Ok. This is still coming, sorry. The version was 12.0-STABLE. Still. It is difficult to work with the desktop now. How should I fix this?

By the way, is it really trying to get the firmware over the internet? Is it just the local directory?

e


----------



## Phishfry (Oct 21, 2019)

I really don't know what is happening but my advice about trying `make package` comes from this post:


			Confused about i915kms on 12.1
		

"run make package in /usr/ports/graphics/drm-fbsd12.0-kmod"



			Confused about i915kms on 12.1
		

"removing the package, then doing a "make
package" in the graphics/drm-fbsd12.0-kmod directory, then installing
the resulting package in the work/pkg directory gets everything working
again."

Just for an FYI are you using a recent FreeBSD 12-STABLE?

□ □ □

EXERCISE AIM => In the forum thread, in which directory does the quoted advice say to run `make package`?

ENTRIES SUPPLIED =>
□ □ □

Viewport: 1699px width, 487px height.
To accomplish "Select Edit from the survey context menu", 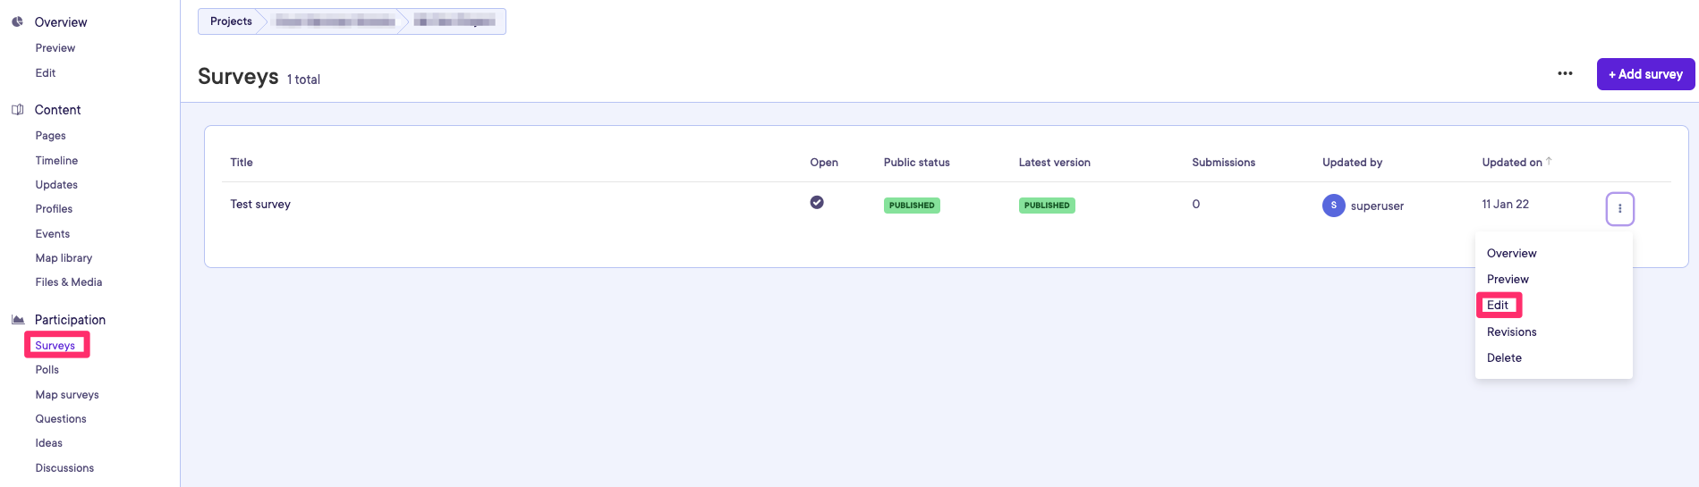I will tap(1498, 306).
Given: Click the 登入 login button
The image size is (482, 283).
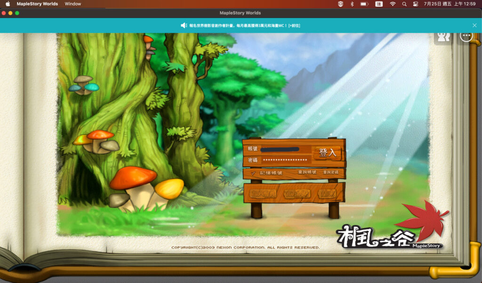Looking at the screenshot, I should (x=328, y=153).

□ □ □

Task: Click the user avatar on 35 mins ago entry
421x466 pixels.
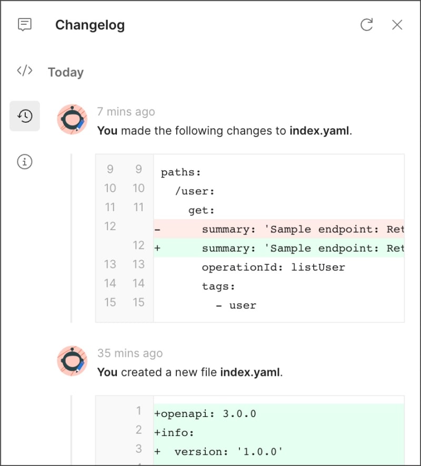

□ □ □

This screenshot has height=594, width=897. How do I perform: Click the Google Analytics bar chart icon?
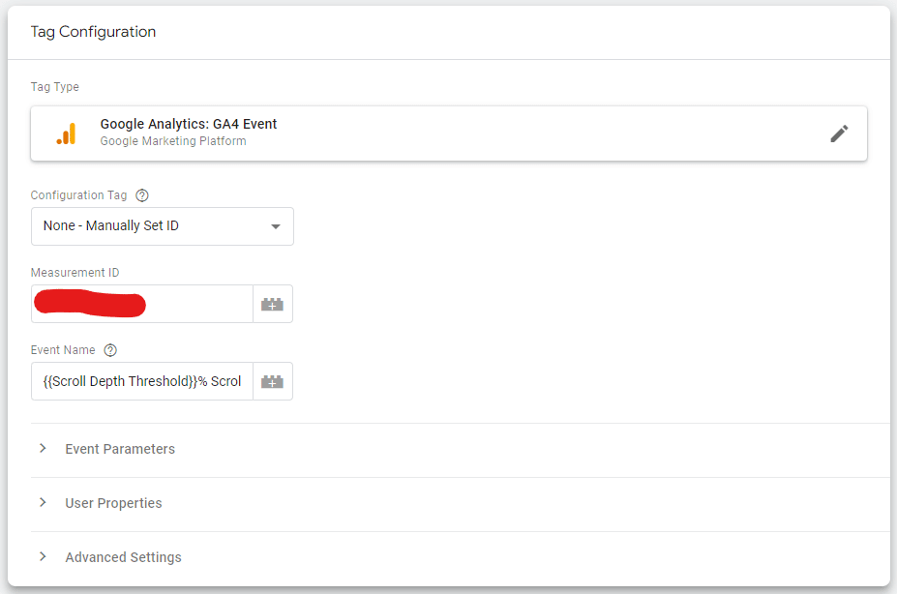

□ □ □

ANSWER BELOW => /usr/ports/graphics/drm-fbsd12.0-kmod